Records from a data source
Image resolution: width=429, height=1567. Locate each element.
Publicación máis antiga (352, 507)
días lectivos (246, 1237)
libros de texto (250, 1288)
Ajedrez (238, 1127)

* [YOUR INSTRUCTIONS] Put the data above into a Markdown table with the columns "Row" and "Data line", giving each line its own numbered row and leaving out any blank lines.

* [EXERCISE SOLUTION]
| Row | Data line |
|---|---|
| 1 | Image resolution: width=429, height=1567. Locate each element. |
| 2 | Publicación máis antiga (352, 507) |
| 3 | días lectivos (246, 1237) |
| 4 | libros de texto (250, 1288) |
| 5 | Ajedrez (238, 1127) |